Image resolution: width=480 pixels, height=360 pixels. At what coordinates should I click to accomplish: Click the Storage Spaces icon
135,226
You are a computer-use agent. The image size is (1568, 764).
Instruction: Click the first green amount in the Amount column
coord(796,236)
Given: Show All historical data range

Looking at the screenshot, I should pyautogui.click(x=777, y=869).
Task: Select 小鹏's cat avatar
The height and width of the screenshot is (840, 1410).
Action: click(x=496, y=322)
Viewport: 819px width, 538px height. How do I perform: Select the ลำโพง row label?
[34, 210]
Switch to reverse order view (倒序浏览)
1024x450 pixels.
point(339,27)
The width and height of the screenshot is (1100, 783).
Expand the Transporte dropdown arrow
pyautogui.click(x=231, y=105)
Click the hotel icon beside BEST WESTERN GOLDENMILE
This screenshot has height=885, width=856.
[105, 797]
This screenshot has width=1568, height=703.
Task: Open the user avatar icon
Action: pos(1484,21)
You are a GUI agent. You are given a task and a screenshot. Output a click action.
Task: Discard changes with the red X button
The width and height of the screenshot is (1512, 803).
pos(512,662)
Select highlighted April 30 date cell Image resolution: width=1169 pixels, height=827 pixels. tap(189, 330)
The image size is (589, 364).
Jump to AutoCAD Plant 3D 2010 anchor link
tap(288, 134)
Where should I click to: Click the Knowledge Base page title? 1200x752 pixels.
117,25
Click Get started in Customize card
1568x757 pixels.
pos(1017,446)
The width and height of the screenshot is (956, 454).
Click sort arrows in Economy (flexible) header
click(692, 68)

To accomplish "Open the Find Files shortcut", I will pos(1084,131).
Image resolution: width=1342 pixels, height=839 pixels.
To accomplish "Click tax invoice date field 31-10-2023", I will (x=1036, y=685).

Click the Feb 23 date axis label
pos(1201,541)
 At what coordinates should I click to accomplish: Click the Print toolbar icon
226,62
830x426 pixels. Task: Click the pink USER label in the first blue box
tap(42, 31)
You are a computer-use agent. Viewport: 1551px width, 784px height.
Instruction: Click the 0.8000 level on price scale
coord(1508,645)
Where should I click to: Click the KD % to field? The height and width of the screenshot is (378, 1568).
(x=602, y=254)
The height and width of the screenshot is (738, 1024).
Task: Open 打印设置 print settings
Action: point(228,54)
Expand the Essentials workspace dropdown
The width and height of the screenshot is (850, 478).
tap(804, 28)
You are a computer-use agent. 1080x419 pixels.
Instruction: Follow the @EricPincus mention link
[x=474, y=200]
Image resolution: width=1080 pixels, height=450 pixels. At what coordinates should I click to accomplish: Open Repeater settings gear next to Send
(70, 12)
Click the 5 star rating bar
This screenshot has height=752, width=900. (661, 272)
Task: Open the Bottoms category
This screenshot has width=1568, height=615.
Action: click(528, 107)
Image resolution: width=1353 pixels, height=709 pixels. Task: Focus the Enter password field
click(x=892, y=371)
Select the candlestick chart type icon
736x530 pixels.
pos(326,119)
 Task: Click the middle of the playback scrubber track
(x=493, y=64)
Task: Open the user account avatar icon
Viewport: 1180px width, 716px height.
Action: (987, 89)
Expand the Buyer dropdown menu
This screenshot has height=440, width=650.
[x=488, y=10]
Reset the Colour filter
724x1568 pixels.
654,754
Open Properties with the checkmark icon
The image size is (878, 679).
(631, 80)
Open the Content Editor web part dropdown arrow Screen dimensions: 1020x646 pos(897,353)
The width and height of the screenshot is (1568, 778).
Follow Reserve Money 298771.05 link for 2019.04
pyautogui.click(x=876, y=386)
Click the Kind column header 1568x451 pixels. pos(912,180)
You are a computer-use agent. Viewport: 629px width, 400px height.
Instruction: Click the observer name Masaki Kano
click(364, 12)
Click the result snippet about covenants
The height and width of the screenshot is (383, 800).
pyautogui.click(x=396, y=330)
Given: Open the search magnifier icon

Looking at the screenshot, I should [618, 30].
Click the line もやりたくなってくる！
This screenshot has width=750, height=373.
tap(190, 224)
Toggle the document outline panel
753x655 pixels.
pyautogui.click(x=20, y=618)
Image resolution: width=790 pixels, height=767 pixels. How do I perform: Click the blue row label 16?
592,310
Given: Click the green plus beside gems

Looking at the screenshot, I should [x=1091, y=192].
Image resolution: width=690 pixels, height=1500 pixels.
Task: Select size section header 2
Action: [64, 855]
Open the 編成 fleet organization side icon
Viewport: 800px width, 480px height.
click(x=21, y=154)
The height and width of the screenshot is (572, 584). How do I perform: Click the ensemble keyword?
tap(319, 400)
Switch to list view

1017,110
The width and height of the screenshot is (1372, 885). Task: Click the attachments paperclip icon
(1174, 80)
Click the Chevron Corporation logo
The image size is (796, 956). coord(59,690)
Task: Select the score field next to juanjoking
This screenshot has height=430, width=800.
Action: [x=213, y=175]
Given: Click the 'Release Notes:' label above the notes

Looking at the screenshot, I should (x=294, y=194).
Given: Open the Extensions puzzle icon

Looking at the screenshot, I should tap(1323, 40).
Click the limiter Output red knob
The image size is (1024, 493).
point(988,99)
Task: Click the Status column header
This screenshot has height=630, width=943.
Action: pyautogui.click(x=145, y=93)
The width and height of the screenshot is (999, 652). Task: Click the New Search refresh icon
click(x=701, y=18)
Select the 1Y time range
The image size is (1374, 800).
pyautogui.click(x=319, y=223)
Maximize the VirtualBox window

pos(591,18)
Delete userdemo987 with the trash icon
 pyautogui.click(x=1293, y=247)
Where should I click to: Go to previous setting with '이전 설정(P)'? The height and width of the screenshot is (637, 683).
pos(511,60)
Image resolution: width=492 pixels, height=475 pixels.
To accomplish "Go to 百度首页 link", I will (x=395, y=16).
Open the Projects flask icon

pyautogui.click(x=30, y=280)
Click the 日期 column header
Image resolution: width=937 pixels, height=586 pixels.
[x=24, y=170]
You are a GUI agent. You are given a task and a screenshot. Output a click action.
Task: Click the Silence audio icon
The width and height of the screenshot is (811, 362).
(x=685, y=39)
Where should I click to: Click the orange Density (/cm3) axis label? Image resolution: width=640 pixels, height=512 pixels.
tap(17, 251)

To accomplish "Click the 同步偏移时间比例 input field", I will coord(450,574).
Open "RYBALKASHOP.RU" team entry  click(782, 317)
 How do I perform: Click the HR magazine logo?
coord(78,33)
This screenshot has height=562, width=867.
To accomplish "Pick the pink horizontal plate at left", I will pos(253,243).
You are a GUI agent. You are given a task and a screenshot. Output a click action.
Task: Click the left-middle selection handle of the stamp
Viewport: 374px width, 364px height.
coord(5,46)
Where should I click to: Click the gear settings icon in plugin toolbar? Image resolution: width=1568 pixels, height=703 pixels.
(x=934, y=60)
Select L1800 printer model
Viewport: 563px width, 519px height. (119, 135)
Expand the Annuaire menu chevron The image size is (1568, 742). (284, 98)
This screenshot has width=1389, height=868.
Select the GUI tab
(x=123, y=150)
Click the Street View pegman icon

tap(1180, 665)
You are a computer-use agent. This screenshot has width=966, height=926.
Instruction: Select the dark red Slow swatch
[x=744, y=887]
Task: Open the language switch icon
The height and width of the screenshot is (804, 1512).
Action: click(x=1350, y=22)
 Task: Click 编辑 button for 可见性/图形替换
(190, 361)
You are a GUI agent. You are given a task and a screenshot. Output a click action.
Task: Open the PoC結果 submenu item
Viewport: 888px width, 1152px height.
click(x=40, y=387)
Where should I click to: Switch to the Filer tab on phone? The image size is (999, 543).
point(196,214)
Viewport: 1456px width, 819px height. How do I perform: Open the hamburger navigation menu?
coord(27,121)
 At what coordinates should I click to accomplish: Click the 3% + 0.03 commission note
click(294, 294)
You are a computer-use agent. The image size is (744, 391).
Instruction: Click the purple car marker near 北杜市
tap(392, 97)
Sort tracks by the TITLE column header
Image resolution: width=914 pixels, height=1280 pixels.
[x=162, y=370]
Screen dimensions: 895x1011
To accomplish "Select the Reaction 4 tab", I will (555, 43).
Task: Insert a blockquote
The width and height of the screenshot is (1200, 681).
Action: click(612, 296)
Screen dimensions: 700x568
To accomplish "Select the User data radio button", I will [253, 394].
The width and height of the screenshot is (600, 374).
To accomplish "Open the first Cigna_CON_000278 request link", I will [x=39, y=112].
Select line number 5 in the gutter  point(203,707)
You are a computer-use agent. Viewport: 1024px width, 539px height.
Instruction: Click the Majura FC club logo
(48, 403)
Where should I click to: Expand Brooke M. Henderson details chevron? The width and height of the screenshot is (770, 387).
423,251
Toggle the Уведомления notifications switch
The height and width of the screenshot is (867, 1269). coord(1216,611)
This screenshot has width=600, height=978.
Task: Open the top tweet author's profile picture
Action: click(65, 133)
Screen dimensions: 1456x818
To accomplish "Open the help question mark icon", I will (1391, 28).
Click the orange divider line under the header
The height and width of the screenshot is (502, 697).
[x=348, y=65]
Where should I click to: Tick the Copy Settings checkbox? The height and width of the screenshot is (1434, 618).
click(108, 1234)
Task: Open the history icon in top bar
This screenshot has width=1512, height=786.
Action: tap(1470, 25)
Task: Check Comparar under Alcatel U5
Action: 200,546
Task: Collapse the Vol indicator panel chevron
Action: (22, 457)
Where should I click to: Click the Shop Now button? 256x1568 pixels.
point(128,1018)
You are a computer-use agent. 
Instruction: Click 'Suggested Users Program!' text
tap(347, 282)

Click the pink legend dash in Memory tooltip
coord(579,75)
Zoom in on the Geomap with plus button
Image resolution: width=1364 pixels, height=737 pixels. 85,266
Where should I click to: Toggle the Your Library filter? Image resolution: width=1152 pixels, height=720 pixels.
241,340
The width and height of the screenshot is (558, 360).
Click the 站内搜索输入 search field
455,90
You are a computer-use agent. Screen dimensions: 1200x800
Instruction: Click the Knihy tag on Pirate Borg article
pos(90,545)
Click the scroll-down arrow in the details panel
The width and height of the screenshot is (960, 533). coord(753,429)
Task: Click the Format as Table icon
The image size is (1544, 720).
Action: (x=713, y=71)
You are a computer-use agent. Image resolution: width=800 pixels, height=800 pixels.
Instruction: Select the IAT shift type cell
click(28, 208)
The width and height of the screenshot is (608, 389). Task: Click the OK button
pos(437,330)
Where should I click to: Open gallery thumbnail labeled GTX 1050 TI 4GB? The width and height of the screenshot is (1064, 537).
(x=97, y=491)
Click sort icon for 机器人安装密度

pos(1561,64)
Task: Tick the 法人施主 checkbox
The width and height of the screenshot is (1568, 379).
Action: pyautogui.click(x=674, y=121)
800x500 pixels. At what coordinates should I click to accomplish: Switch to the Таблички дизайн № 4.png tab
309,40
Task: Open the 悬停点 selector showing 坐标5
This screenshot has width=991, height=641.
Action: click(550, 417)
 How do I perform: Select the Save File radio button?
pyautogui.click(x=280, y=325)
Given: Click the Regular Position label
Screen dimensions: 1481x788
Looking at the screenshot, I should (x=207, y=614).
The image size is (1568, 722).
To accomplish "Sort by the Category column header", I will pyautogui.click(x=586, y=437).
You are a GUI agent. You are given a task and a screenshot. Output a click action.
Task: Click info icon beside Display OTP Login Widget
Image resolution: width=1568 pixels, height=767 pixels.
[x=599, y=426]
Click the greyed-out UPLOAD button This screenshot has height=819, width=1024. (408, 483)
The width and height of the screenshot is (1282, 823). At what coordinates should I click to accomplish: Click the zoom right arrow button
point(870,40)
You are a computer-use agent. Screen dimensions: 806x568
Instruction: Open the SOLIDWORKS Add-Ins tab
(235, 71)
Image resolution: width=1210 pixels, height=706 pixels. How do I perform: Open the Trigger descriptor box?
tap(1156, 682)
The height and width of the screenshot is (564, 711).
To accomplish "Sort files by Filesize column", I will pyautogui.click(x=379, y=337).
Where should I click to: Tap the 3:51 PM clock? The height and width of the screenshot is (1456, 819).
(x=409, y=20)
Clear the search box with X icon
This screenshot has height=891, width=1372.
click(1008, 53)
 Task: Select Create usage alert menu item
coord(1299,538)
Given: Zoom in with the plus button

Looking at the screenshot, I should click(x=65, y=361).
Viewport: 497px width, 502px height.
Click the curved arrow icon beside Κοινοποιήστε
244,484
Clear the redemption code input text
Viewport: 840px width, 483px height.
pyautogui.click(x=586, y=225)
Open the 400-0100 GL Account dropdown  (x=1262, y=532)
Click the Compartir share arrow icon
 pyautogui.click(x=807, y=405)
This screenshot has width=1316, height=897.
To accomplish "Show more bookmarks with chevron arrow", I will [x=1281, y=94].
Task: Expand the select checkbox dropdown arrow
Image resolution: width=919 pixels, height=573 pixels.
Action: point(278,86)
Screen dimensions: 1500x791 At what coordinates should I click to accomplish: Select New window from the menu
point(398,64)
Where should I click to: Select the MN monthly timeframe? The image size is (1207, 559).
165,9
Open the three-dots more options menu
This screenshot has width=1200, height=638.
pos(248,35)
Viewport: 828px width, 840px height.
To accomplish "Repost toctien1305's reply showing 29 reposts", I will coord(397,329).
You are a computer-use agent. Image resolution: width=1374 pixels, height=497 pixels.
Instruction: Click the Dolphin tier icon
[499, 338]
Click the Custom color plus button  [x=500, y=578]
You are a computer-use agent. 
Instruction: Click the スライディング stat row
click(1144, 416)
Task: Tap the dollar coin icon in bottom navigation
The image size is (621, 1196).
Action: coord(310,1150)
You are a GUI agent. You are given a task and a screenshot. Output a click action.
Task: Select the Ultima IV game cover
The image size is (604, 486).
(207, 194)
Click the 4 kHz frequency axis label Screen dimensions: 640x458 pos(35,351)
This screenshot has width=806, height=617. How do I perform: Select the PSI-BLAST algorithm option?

PROBLEM STATEMENT: Copy each line of the listing that contains "showing".

ANSWER TO THE EXERCISE:
Task: Open the 悬停点 selector showing 坐标5
To accomplish "Repost toctien1305's reply showing 29 reposts", I will coord(397,329).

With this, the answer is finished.